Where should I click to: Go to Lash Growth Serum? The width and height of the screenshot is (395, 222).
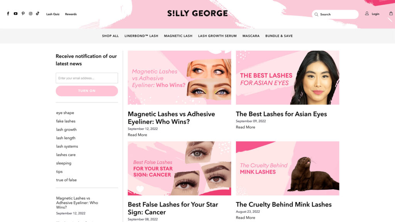tap(218, 36)
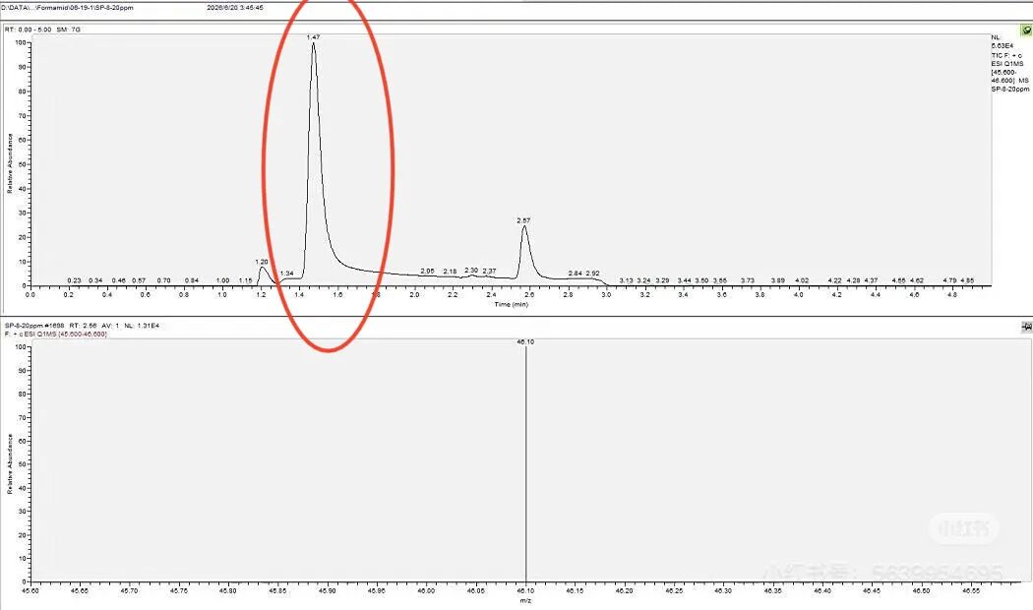
Task: Click the chromatogram Relative Abundance axis label
Action: coord(10,163)
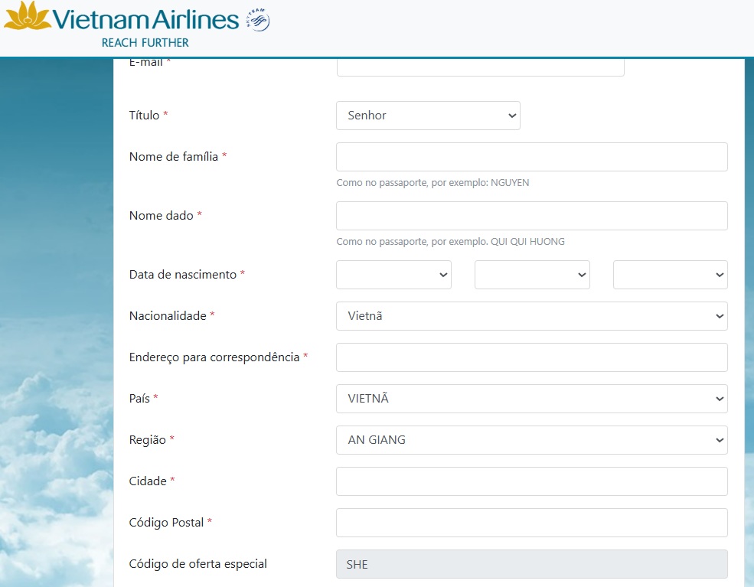Expand the Região dropdown showing AN GIANG
This screenshot has width=754, height=587.
(531, 440)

■ ■ ■ ■ ■

Give the data above again, exactly and completely. No pictures go in.

Where should I click to: Go to Lash Growth Serum? The width and height of the screenshot is (395, 222).
tap(218, 36)
Task: Click the chromatogram Relative Abundance axis label
Action: coord(10,163)
Expand the Região dropdown showing AN GIANG
This screenshot has width=754, height=587.
(531, 440)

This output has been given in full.